*EXERCISE DETAILS*
All of the records below need to be copied exactly.

Collected data

────────

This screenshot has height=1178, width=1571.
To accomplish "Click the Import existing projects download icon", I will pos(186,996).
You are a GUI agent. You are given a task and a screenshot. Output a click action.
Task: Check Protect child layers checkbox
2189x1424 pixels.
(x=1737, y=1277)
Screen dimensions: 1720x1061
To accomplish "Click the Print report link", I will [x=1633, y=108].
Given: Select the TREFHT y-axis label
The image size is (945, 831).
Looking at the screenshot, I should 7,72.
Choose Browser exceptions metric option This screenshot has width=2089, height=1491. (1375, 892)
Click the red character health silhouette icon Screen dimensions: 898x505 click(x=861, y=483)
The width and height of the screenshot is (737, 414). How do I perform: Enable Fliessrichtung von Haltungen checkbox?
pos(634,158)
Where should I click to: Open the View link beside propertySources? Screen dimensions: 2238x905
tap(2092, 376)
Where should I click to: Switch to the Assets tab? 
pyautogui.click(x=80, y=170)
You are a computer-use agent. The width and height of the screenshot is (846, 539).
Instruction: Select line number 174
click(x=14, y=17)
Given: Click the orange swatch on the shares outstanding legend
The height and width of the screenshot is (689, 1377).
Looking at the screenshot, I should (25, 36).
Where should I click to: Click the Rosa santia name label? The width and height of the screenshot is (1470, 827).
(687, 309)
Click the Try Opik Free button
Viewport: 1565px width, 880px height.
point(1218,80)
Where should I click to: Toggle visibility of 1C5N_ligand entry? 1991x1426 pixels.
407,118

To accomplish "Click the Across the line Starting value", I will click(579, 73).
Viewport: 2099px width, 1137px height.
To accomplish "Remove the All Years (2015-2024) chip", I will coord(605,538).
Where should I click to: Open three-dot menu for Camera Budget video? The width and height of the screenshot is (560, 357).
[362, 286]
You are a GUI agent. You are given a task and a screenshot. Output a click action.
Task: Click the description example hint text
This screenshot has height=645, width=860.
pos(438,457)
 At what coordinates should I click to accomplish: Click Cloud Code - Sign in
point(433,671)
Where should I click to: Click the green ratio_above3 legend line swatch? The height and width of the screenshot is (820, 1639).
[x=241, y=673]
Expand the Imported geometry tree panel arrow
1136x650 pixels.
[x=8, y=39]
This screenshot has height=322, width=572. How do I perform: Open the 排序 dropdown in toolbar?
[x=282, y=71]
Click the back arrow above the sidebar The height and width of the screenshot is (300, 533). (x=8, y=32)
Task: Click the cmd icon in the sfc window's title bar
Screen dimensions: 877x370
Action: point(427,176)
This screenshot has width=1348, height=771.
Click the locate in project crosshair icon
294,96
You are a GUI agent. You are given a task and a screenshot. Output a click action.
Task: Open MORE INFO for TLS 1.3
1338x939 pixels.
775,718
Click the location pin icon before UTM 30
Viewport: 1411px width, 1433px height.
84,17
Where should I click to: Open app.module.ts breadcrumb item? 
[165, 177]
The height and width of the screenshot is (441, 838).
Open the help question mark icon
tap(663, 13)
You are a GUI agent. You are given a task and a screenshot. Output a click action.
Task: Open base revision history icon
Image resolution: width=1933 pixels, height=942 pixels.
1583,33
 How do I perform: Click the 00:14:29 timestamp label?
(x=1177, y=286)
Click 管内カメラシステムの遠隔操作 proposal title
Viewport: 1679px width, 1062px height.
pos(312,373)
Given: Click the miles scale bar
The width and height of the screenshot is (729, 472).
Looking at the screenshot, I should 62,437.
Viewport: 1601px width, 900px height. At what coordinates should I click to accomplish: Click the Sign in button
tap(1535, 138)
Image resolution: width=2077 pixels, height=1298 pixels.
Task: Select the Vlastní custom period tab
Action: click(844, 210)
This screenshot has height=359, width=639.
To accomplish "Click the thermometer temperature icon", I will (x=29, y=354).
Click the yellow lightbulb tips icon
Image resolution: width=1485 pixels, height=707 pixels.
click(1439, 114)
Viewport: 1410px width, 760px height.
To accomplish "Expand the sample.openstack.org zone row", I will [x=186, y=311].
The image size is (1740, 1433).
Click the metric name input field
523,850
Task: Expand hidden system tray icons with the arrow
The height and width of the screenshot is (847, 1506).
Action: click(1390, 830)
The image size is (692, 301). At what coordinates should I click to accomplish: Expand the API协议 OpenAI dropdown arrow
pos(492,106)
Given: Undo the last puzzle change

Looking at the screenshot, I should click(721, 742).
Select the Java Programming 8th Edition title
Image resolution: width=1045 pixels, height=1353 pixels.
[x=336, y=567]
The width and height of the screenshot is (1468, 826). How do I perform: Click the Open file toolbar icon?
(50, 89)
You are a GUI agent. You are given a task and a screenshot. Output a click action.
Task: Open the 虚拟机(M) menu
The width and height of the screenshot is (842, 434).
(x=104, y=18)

────────

*YOUR RESPONSE*
This screenshot has height=1178, width=1571.
To accomplish "Click the Import existing projects download icon", I will pos(186,996).
You are a GUI agent. You are given a task and a screenshot. Output a click action.
Task: Check Protect child layers checkbox
2189x1424 pixels.
(x=1737, y=1277)
Screen dimensions: 1720x1061
To accomplish "Click the Print report link", I will [x=1633, y=108].
Given: Select the TREFHT y-axis label
The image size is (945, 831).
Looking at the screenshot, I should 7,72.
Choose Browser exceptions metric option This screenshot has width=2089, height=1491. (1375, 892)
Click the red character health silhouette icon Screen dimensions: 898x505 click(x=861, y=483)
The width and height of the screenshot is (737, 414). How do I perform: Enable Fliessrichtung von Haltungen checkbox?
pos(634,158)
Where should I click to: Open the View link beside propertySources? Screen dimensions: 2238x905
tap(2092, 376)
Where should I click to: Switch to the Assets tab? 
pyautogui.click(x=80, y=170)
You are a computer-use agent. The width and height of the screenshot is (846, 539).
Instruction: Select line number 174
click(x=14, y=17)
Given: Click the orange swatch on the shares outstanding legend
The height and width of the screenshot is (689, 1377).
Looking at the screenshot, I should (25, 36).
Where should I click to: Click the Rosa santia name label? The width and height of the screenshot is (1470, 827).
(687, 309)
Click the Try Opik Free button
Viewport: 1565px width, 880px height.
point(1218,80)
Where should I click to: Toggle visibility of 1C5N_ligand entry? 1991x1426 pixels.
407,118

To accomplish "Click the Across the line Starting value", I will click(579, 73).
Viewport: 2099px width, 1137px height.
To accomplish "Remove the All Years (2015-2024) chip", I will coord(605,538).
Where should I click to: Open three-dot menu for Camera Budget video? The width and height of the screenshot is (560, 357).
[362, 286]
You are a GUI agent. You are given a task and a screenshot. Output a click action.
Task: Click the description example hint text
This screenshot has height=645, width=860.
pos(438,457)
 At what coordinates should I click to accomplish: Click Cloud Code - Sign in
point(433,671)
Where should I click to: Click the green ratio_above3 legend line swatch? The height and width of the screenshot is (820, 1639).
[x=241, y=673]
Expand the Imported geometry tree panel arrow
1136x650 pixels.
[x=8, y=39]
This screenshot has height=322, width=572. How do I perform: Open the 排序 dropdown in toolbar?
[x=282, y=71]
Click the back arrow above the sidebar The height and width of the screenshot is (300, 533). (x=8, y=32)
Task: Click the cmd icon in the sfc window's title bar
Screen dimensions: 877x370
Action: point(427,176)
This screenshot has width=1348, height=771.
Click the locate in project crosshair icon
294,96
You are a GUI agent. You are given a task and a screenshot. Output a click action.
Task: Open MORE INFO for TLS 1.3
1338x939 pixels.
775,718
Click the location pin icon before UTM 30
Viewport: 1411px width, 1433px height.
84,17
Where should I click to: Open app.module.ts breadcrumb item? 
[165, 177]
The height and width of the screenshot is (441, 838).
Open the help question mark icon
tap(663, 13)
You are a GUI agent. You are given a task and a screenshot. Output a click action.
Task: Open base revision history icon
Image resolution: width=1933 pixels, height=942 pixels.
1583,33
 How do I perform: Click the 00:14:29 timestamp label?
(x=1177, y=286)
Click 管内カメラシステムの遠隔操作 proposal title
Viewport: 1679px width, 1062px height.
pos(312,373)
Given: Click the miles scale bar
The width and height of the screenshot is (729, 472).
Looking at the screenshot, I should 62,437.
Viewport: 1601px width, 900px height. At what coordinates should I click to accomplish: Click the Sign in button
tap(1535, 138)
Image resolution: width=2077 pixels, height=1298 pixels.
Task: Select the Vlastní custom period tab
Action: click(844, 210)
This screenshot has height=359, width=639.
To accomplish "Click the thermometer temperature icon", I will (x=29, y=354).
Click the yellow lightbulb tips icon
Image resolution: width=1485 pixels, height=707 pixels.
click(1439, 114)
Viewport: 1410px width, 760px height.
To accomplish "Expand the sample.openstack.org zone row", I will [x=186, y=311].
The image size is (1740, 1433).
Click the metric name input field
523,850
Task: Expand hidden system tray icons with the arrow
The height and width of the screenshot is (847, 1506).
Action: click(1390, 830)
The image size is (692, 301). At what coordinates should I click to accomplish: Expand the API协议 OpenAI dropdown arrow
pos(492,106)
Given: Undo the last puzzle change

Looking at the screenshot, I should click(721, 742).
Select the Java Programming 8th Edition title
Image resolution: width=1045 pixels, height=1353 pixels.
[x=336, y=567]
The width and height of the screenshot is (1468, 826). How do I perform: Click the Open file toolbar icon?
(50, 89)
You are a GUI agent. You are given a task and a screenshot. Output a click action.
Task: Open the 虚拟机(M) menu
The width and height of the screenshot is (842, 434).
(x=104, y=18)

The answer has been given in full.